ITEMS
::::
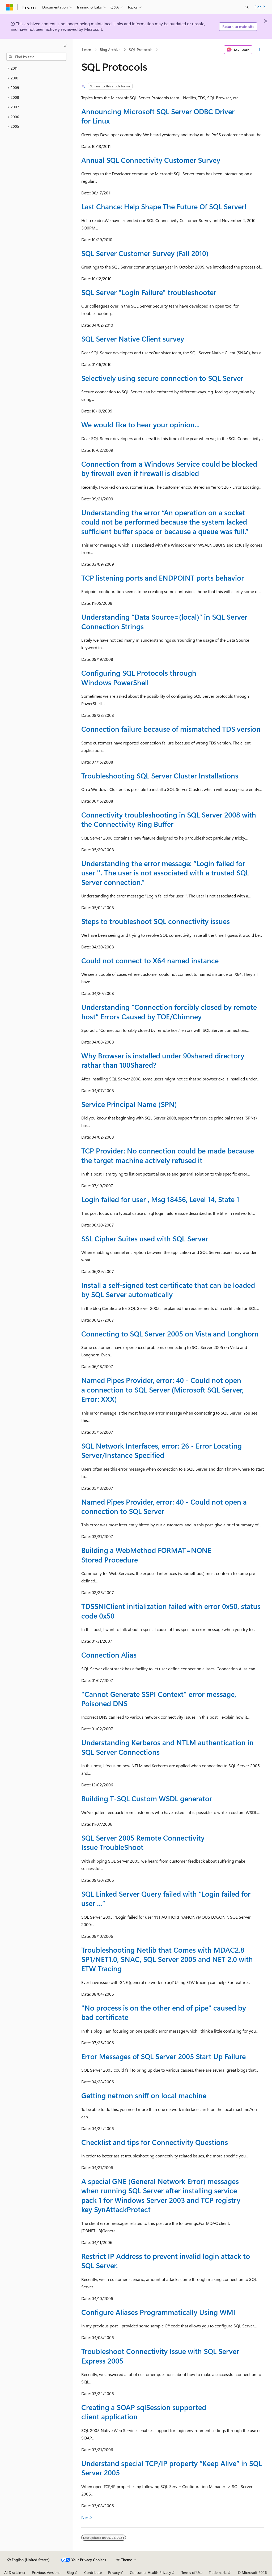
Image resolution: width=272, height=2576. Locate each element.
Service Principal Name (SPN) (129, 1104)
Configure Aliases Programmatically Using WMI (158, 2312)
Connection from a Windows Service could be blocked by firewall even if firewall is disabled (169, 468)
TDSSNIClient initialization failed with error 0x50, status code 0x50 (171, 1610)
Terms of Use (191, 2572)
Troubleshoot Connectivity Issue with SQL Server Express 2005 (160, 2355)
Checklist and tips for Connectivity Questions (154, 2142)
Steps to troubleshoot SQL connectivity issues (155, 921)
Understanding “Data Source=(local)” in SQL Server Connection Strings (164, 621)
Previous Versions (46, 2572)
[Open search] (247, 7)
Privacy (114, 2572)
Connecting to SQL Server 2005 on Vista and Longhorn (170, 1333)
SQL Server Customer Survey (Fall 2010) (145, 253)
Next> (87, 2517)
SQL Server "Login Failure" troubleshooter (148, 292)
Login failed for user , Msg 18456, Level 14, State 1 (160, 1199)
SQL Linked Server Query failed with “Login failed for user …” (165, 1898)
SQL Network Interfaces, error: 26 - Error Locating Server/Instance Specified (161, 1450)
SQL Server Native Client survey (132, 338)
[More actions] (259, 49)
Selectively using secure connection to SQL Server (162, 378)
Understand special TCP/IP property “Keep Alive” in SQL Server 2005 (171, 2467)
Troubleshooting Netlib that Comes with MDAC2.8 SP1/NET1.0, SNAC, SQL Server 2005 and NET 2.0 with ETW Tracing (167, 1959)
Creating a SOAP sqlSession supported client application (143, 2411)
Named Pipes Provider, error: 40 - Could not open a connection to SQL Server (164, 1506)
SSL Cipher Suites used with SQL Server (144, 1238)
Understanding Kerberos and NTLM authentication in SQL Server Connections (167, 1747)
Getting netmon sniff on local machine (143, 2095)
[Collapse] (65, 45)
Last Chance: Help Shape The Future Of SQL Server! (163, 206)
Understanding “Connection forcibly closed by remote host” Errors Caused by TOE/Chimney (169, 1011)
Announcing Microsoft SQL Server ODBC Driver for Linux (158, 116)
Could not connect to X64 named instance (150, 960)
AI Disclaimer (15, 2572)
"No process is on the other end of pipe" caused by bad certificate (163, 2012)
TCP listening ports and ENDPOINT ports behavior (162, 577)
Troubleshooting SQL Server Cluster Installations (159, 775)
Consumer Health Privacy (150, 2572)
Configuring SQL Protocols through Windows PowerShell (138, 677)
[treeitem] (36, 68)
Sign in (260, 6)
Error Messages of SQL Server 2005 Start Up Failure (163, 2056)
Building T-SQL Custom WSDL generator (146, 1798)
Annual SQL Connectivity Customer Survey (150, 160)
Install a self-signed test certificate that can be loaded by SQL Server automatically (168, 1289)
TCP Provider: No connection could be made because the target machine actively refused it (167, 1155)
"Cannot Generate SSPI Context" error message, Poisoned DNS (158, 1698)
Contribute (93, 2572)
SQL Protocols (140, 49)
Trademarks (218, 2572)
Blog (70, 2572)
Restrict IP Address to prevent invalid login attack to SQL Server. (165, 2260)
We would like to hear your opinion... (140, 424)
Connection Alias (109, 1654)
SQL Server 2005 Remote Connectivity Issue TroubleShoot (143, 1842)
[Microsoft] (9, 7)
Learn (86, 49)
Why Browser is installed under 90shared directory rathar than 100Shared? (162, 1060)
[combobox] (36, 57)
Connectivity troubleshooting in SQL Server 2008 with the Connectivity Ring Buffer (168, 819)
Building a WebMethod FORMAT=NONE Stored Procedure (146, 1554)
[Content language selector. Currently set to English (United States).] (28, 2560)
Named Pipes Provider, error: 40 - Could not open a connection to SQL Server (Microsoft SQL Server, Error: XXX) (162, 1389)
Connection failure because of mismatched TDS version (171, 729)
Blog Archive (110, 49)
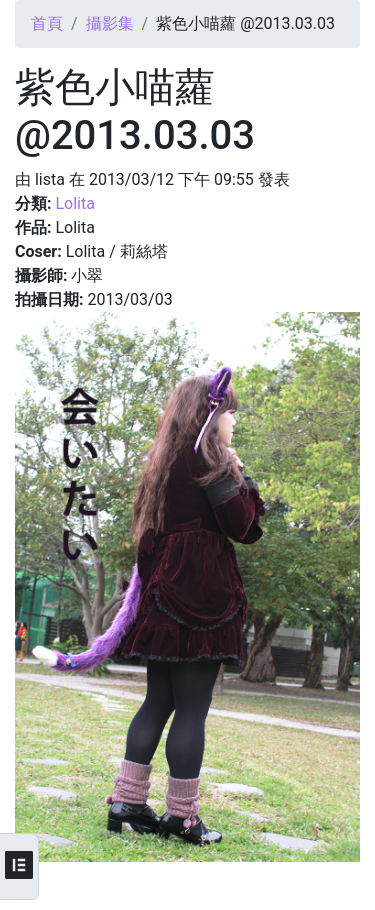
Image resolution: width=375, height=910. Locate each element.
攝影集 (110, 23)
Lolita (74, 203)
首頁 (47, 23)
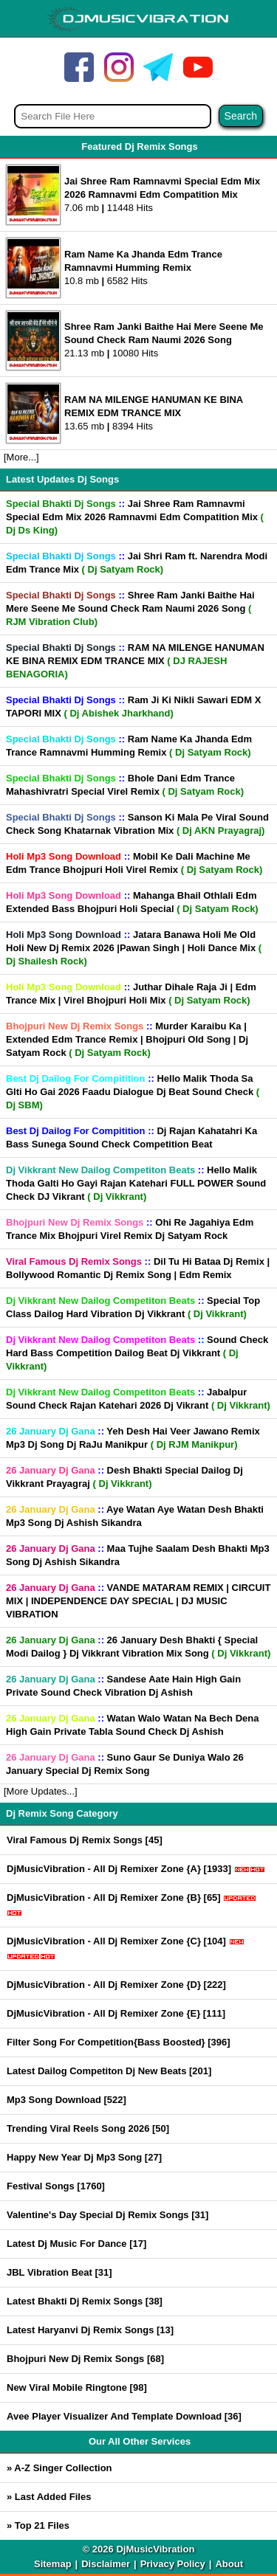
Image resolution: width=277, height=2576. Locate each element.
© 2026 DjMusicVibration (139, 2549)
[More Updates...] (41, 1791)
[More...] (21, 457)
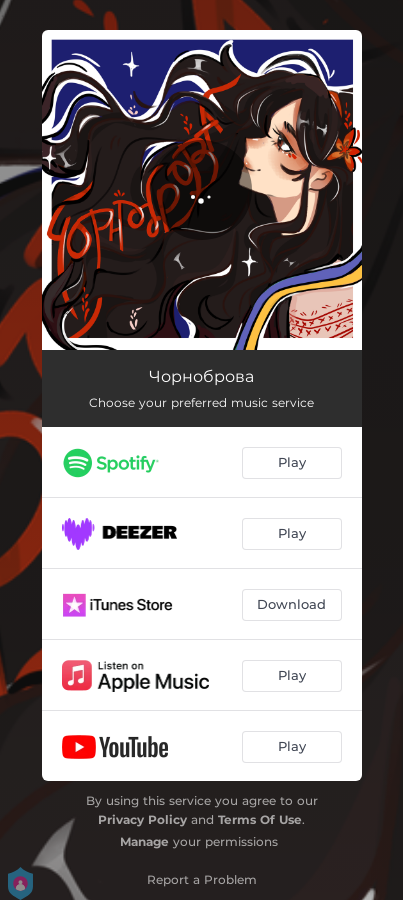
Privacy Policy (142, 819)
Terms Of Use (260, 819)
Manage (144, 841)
::::
INSTRUCTIONS FOR THE TASK
Copy the records above word for word, leaving out the pictures.

RESULT OF THIS TASK
Image resolution: width=272, height=2576. Locate each element.
Service Principal Name (SPN) (129, 1104)
Configure Aliases Programmatically Using WMI (158, 2312)
Connection from a Windows Service could be blocked by firewall even if firewall is disabled (169, 468)
TDSSNIClient initialization failed with error 0x50, status code 0x50 (171, 1610)
Terms of Use (191, 2572)
Troubleshoot Connectivity Issue with SQL Server Express 2005 (160, 2355)
Checklist and tips for Connectivity Questions (154, 2142)
Steps to troubleshoot SQL connectivity issues (155, 921)
Understanding “Data Source=(local)” in SQL Server Connection Strings (164, 621)
Previous Versions (46, 2572)
[Open search] (247, 7)
Privacy (114, 2572)
Connecting to SQL Server 2005 on Vista and Longhorn (170, 1333)
SQL Server Customer Survey (Fall 2010) (145, 253)
Next> (87, 2517)
SQL Server "Login Failure" troubleshooter (148, 292)
Login failed for user , Msg 18456, Level 14, State 1 (160, 1199)
SQL Linked Server Query failed with “Login failed for user …” (165, 1898)
SQL Network Interfaces, error: 26 - Error Locating Server/Instance Specified (161, 1450)
SQL Server Native Client survey (132, 338)
[More actions] (259, 49)
Selectively using secure connection to SQL Server (162, 378)
Understand special TCP/IP property “Keep Alive” in SQL Server 2005 (171, 2467)
Troubleshooting Netlib that Comes with MDAC2.8 SP1/NET1.0, SNAC, SQL Server 2005 and NET 2.0 with ETW Tracing (167, 1959)
Creating a SOAP sqlSession supported client application (143, 2411)
Named Pipes Provider, error: 40 - Could not open a connection to SQL Server (164, 1506)
SSL Cipher Suites used with SQL Server (144, 1238)
Understanding Kerberos and NTLM authentication in SQL Server Connections (167, 1747)
Getting netmon sniff on local machine (143, 2095)
[Collapse] (65, 45)
Last Chance: Help Shape The Future Of SQL Server! (163, 206)
Understanding “Connection forcibly closed by remote host” Errors Caused by TOE/Chimney (169, 1011)
Announcing Microsoft SQL Server ODBC Driver for Linux (158, 116)
Could not connect to X64 named instance (150, 960)
AI Disclaimer (15, 2572)
"No process is on the other end of pipe" caused by bad certificate (163, 2012)
TCP listening ports and ENDPOINT ports behavior (162, 577)
Troubleshooting SQL Server Cluster Installations (159, 775)
Consumer Health Privacy (150, 2572)
Configuring SQL Protocols through Windows PowerShell (138, 677)
[treeitem] (36, 68)
Sign in (260, 6)
Error Messages of SQL Server 2005 Start Up Failure (163, 2056)
Building T-SQL Custom WSDL generator (146, 1798)
Annual SQL Connectivity Customer Survey (150, 160)
Install a self-signed test certificate that can be loaded by SQL Server automatically (168, 1289)
TCP Provider: No connection could be made because the target machine actively refused it (167, 1155)
"Cannot Generate SSPI Context" error message, Poisoned DNS (158, 1698)
Contribute (93, 2572)
SQL Protocols (140, 49)
Trademarks (218, 2572)
Blog (70, 2572)
Restrict IP Address to prevent invalid login attack to SQL Server. (165, 2260)
We would like to hear your opinion... (140, 424)
Connection Alias (109, 1654)
SQL Server 2005 Remote Connectivity Issue TroubleShoot (143, 1842)
[Microsoft] (9, 7)
Learn (86, 49)
Why Browser is installed under 90shared directory rathar than 100Shared? (162, 1060)
[combobox] (36, 57)
Connectivity troubleshooting in SQL Server 2008 with the Connectivity Ring Buffer (168, 819)
Building a WebMethod FORMAT=NONE Stored Procedure (146, 1554)
[Content language selector. Currently set to English (United States).] (28, 2560)
Named Pipes Provider, error: 40 - Could not open a connection to SQL Server (Microsoft SQL Server, Error: XXX) (162, 1389)
Connection failure because of mismatched TDS version (171, 729)
Blog Archive (110, 49)
Image resolution: width=375, height=910. Locate each element.
攝影集 (110, 23)
Lolita (74, 203)
首頁 (47, 23)
Image resolution: width=277, height=2576. Locate each element.
© 2026 DjMusicVibration (139, 2549)
[More Updates...] (41, 1791)
[More...] (21, 457)
Privacy Policy (142, 819)
Terms Of Use (260, 819)
Manage (144, 841)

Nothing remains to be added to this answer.